I've just finished listening to an excellent series of presentations on social media hosted by Vocus, and among the speakers was the justly famous (at least in marketing circles) David Meerman Scott.
In suitably rapid-fire fashion David talked about, to quote from his book blurb for Real-Time Marketing & PR, the “opportunities (and threats) inherent in today's always-on, 24x7, instant business environment” His latest opus is all about speed, being first, tempus fugit, etc, etc. Watching him rush about the stage as he presented, you can't help but admire his embodiment of the message he's delivering.

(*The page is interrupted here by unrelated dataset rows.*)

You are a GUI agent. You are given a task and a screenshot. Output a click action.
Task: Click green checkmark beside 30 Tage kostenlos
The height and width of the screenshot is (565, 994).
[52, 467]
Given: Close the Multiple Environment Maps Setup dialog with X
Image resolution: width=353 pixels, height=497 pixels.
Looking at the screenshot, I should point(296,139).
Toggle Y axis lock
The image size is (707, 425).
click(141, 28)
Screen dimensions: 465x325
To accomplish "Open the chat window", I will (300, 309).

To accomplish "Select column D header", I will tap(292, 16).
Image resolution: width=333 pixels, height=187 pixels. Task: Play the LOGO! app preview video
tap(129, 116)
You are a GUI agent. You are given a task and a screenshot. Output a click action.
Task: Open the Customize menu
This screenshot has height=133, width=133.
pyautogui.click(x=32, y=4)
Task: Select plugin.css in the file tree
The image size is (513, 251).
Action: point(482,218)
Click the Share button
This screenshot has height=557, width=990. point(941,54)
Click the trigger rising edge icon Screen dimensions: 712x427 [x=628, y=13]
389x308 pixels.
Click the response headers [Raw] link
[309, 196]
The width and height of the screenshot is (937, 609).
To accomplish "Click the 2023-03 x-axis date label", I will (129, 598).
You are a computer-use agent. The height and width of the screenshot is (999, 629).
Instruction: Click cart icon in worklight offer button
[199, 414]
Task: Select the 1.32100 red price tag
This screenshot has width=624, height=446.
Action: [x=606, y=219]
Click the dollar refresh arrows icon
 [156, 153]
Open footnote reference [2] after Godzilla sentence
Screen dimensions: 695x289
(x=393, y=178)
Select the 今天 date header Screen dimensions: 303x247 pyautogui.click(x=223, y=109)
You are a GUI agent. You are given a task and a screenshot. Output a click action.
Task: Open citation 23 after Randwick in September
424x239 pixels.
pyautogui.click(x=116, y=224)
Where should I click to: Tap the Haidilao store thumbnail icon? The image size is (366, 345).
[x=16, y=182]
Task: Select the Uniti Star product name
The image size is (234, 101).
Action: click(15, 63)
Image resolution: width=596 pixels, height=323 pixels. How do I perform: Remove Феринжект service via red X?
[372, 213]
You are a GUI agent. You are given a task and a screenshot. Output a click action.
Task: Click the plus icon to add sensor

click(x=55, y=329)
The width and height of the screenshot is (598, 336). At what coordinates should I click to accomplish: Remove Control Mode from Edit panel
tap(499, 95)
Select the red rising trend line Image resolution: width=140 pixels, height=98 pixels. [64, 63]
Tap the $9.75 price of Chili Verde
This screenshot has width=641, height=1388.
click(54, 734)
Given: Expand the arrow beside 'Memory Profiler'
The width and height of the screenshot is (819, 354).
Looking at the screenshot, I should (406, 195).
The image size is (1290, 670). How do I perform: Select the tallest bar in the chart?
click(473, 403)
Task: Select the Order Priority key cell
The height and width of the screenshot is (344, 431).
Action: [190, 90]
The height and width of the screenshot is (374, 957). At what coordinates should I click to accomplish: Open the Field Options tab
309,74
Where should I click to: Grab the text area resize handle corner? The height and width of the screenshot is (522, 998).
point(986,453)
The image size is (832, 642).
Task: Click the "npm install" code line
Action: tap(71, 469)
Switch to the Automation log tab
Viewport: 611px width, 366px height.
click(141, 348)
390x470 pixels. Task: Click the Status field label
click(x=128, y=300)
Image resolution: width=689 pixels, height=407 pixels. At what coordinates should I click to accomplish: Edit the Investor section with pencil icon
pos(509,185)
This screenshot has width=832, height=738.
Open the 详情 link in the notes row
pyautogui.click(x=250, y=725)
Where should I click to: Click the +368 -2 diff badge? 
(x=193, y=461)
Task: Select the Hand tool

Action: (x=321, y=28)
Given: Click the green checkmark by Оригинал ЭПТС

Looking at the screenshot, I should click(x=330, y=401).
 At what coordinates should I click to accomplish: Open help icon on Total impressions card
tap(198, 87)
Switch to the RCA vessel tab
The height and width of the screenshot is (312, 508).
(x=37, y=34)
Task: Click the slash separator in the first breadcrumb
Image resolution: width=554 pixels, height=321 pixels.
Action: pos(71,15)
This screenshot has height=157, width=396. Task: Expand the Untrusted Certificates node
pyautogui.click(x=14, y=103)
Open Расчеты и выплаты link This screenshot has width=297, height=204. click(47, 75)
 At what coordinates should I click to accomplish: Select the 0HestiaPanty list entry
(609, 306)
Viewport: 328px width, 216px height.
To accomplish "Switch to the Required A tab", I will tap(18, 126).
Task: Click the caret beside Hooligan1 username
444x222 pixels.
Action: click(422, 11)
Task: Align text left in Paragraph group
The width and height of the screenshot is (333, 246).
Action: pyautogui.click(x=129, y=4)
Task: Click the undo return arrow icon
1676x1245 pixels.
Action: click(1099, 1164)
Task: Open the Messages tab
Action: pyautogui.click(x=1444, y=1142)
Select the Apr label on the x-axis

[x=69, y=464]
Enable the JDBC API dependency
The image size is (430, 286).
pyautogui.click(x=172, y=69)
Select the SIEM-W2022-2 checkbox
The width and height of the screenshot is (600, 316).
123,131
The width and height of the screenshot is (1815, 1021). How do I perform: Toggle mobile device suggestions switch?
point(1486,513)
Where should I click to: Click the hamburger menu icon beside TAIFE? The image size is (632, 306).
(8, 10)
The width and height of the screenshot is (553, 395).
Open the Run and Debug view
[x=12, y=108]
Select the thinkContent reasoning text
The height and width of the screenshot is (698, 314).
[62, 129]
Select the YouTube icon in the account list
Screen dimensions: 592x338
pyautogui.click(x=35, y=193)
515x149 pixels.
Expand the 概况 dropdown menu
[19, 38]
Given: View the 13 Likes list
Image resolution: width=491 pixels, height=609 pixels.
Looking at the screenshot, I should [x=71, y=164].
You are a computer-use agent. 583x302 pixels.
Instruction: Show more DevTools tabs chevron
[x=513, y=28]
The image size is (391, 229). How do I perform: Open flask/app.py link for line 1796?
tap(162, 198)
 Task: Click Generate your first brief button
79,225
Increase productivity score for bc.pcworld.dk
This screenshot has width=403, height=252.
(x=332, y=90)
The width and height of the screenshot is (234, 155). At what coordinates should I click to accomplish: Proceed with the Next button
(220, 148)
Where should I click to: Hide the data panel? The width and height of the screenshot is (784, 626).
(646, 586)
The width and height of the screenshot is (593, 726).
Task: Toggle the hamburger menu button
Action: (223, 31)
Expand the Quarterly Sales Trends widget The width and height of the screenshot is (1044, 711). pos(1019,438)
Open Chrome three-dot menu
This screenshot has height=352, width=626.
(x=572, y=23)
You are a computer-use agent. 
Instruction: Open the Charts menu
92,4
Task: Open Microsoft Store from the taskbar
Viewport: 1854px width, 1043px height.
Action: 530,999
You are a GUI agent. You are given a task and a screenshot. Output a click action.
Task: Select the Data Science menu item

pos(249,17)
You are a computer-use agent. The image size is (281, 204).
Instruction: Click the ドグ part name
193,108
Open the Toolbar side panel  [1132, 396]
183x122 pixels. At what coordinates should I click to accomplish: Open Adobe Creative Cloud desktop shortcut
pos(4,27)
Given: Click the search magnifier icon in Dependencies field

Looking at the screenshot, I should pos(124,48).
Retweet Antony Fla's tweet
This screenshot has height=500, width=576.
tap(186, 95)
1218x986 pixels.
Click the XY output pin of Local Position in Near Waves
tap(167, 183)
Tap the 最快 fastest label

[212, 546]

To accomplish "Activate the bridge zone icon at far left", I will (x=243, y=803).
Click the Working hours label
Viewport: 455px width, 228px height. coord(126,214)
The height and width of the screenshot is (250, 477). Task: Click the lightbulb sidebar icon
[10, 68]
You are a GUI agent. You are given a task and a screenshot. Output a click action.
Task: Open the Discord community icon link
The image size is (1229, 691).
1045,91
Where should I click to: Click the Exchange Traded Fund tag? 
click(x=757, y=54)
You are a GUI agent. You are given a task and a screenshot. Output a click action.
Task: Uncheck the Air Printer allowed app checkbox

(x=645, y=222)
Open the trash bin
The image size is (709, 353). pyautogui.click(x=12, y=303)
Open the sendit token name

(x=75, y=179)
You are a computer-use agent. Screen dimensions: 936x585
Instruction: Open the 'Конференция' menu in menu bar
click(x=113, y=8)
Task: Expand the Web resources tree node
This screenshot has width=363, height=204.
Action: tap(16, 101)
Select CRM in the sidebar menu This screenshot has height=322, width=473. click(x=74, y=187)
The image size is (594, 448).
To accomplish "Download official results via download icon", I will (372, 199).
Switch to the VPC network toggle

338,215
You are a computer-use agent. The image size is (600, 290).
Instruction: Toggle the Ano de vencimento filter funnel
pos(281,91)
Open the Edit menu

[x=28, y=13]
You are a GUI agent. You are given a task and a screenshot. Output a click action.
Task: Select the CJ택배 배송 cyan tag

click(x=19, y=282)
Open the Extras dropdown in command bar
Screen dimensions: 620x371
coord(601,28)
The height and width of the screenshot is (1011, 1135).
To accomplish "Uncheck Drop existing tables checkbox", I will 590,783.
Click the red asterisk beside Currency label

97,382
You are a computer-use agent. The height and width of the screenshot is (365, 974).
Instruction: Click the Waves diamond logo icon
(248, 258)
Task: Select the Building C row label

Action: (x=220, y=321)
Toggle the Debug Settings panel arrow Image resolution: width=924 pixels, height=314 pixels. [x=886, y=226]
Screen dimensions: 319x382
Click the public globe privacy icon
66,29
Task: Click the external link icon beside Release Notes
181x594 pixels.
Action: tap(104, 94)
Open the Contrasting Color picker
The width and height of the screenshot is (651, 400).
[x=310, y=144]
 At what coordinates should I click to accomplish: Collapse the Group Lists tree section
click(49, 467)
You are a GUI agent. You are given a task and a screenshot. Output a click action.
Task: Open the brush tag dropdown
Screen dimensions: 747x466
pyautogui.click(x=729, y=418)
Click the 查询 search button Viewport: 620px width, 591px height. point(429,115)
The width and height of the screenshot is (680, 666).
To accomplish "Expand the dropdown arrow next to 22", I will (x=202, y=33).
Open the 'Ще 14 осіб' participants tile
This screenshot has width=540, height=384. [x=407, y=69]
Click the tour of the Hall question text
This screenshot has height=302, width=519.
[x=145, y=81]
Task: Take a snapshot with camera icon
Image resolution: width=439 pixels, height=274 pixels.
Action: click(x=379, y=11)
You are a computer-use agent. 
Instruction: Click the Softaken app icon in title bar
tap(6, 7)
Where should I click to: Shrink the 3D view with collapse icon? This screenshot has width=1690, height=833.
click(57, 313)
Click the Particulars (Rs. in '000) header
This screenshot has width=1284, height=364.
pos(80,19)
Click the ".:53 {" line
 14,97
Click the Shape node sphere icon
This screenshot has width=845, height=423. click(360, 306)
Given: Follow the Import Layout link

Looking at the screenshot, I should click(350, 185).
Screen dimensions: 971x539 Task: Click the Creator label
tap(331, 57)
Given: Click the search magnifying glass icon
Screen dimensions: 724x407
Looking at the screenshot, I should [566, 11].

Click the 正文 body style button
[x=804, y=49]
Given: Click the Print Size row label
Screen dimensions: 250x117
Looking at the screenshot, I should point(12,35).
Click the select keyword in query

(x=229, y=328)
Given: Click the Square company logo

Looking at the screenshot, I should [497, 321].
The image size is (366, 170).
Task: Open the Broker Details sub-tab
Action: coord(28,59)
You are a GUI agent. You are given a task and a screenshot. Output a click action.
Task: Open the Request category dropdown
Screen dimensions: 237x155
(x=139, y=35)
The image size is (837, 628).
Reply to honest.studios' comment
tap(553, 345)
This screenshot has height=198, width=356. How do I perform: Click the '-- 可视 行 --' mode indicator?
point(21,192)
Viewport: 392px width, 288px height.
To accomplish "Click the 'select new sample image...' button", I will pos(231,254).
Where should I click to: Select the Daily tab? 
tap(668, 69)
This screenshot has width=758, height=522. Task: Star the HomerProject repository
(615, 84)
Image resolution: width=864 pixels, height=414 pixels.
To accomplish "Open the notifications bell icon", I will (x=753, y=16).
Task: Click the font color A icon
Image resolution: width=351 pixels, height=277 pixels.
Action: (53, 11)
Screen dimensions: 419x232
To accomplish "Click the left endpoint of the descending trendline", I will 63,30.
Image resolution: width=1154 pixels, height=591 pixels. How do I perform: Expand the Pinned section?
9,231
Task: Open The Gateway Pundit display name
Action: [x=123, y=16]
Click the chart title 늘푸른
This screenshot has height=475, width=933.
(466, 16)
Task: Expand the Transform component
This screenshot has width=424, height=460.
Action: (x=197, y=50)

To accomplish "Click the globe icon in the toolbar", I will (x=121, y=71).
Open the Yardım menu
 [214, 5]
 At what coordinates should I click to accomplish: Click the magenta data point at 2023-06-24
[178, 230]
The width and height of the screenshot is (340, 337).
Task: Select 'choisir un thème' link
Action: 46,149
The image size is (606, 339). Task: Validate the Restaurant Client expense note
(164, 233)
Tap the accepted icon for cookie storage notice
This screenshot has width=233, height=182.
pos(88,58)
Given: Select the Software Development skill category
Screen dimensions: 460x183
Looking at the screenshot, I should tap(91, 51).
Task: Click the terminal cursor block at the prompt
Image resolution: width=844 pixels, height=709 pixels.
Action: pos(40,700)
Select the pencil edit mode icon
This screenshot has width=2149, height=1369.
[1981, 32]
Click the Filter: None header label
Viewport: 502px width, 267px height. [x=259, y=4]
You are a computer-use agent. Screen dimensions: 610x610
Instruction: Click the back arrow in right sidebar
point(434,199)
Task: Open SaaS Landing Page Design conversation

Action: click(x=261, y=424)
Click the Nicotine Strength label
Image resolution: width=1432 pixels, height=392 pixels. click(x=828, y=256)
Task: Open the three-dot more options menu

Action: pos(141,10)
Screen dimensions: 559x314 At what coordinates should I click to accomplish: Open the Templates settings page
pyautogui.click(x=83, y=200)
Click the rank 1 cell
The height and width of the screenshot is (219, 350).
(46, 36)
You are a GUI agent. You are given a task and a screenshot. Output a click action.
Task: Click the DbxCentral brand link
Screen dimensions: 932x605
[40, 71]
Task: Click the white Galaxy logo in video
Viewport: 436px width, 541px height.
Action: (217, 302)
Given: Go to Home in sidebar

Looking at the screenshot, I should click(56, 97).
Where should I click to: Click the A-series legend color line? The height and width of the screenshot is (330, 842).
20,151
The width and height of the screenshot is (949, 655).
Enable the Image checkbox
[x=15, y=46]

No question, speed is of the essence in marketing and PR: News cycles, product development cycles, sales cycles... they're all shrinking. To illustrate his argument for PR pros, David talked about United Airlines and their infamous PR fiasco over Dave Carroll's broken guitar, as well as Amazon's Big Brother antics pulling Orwell's 1984 off Kindles. He argued – correctly no doubt – that both companies took a geologic era to respond to events that unfolded in hours, and that their reputations were thus badly and unnecessarily damaged.
Lets look at a couple of other, recent anecdotes. Shirley Sherrod, anyone? No question, the White House, the NAACP, Fox News and pretty much every media outlet in the country acted damn fast on this one. And you'd think that many of these politicos would have learned their lessons from the BeerGate nonsense from last year. In both cases, everyone rushed to judgment, desperate to get into the news cycle and desperate to appear to be responsive. Both times, reputations were badly and unnecessarily damaged.
Speed has a price. Reflex PR is a high risk game.